Czech international Jakub Jankto has become the highest-profile active footballer to come out as homosexual. Jankto’s powerful video clip shared on social media aroused praise and encouragement across Europe, and local human rights advocates pointed it out as an act of great personal bravery.
“Like everybody else, I want to live my life in freedom without fears, without prejudice, without violence but with love,” Jankto stated in a video before closing it off with a simple line, “I’m homosexual, and I no longer want to hide myself.”
Lawyer and activist Krystof Stupka shared Jankto’s video adding, “CZE is the 7th worst in the EU in LGBTQ+ rights according to Rainbow map. This is what bravery looks like!”
Minister of Foreign Affairs Jan Lipavsky (Pirate Party) thanked Jankto for coming out, saying that “it is something which represents us abroad and can give courage to others”.
Lipavsky was joined in thanking Jankto by the government's envoy for Human Rights, Klara Simackova Laurencikova, who posted that Jankto has the “courage to be a model for those who are looking for strength” to make a similar statement.
Jankto’s message comes only some four months after a tragic shooting in Bratislava in neighbouring Slovakia carried out by a radicalised teen shooter targeting LGBTQ+ people and Jews. A hatred crime later classified as an act of terrorism left two men dead, Juraj Vankulic and Matus Horvath, and injured one woman standing in front of an LGBTQ+ friendly bar.
The shooting sparked rallies in support of the LGBTQ+ community in Slovakia as well as in Czechia, where there were calls for passing legislation giving equal rights to marriage to everyone.
Czechia allows same sex partnerships, as do Hungary, Estonia, Latvia, and Croatia among the EU countries in CEE, while Slovenia allows same sex marriages.
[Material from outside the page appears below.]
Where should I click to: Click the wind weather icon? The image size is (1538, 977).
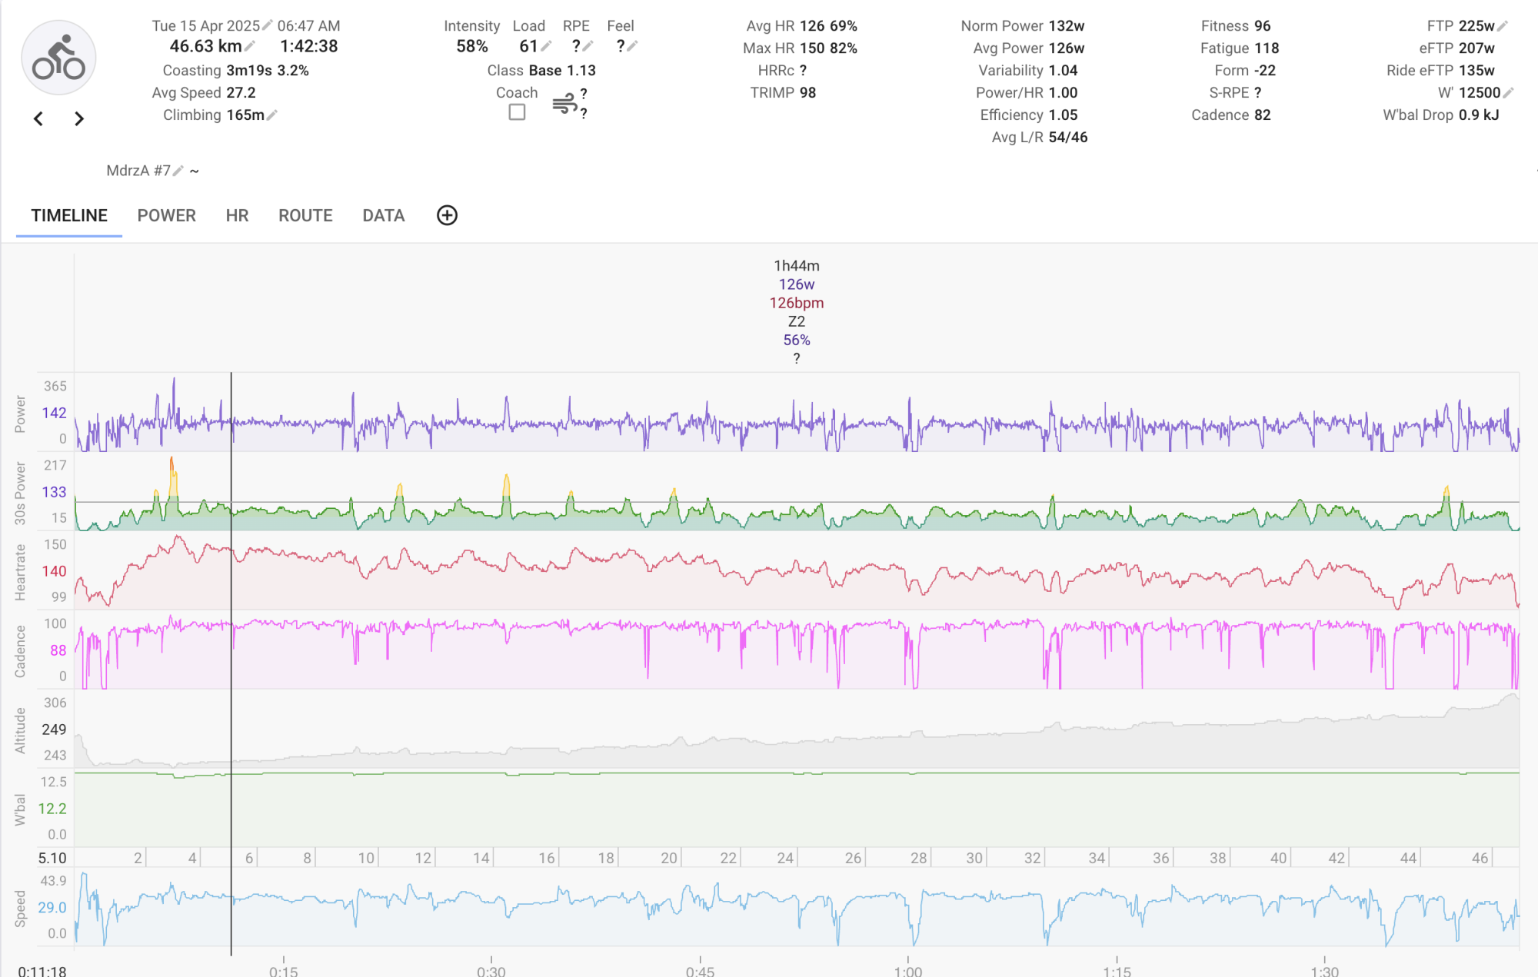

Sports Editor Tomas Macak from CNN Prima News pointed out that Jankto’s coming out is all the more courageous as it took place in the Czech football environment.
Jankto is on loan at Sparta Prague from the Spanish side Getafe, and before that he spent most of his professional career in the Italian league playing for Udine and Sampdoria. Raised by Sparta’s city arch-rivals Slavia in his junior years, Jankto wished to return home last summer after a decade playing abroad.
Both of the country’s best-known football clubs, Sparta and Slavia, have been embroiled in racist controversies and regularly penalised by UEFA for the racist behaviour of their fans. In 2021 Slavia Prague’s defender Ondrej Kudela was handed a 10-game ban for racially abusing Glasgow Rangers midfielder Glen Kamara during a knock-out stage at the Europa Liga match-up.
“Frankly, it is quite easy to find a more civilised and more tolerant environment than Czech football stadiums,” commented Macak, adding that he has “no illusions” that local fans “would welcome gays with a rainbow flag”.
Despite persisting intolerance and racism among Czech football fans, and conservative and populist parties hesitating to approve the same-sex marriage bill or even to ratify such basics as the Istanbul Convention condemning domestic and sexual violence against women, support for a same-sex marriage bill among the Czech population oscillates around 65%, polling agencies show.
In the recently published Universal Periodic Review of human rights, the UN called out Czechia’s stance on violence against women and the unequal position of Czech Roma as some of the most glaring legislative and institutional shortcomings in the country.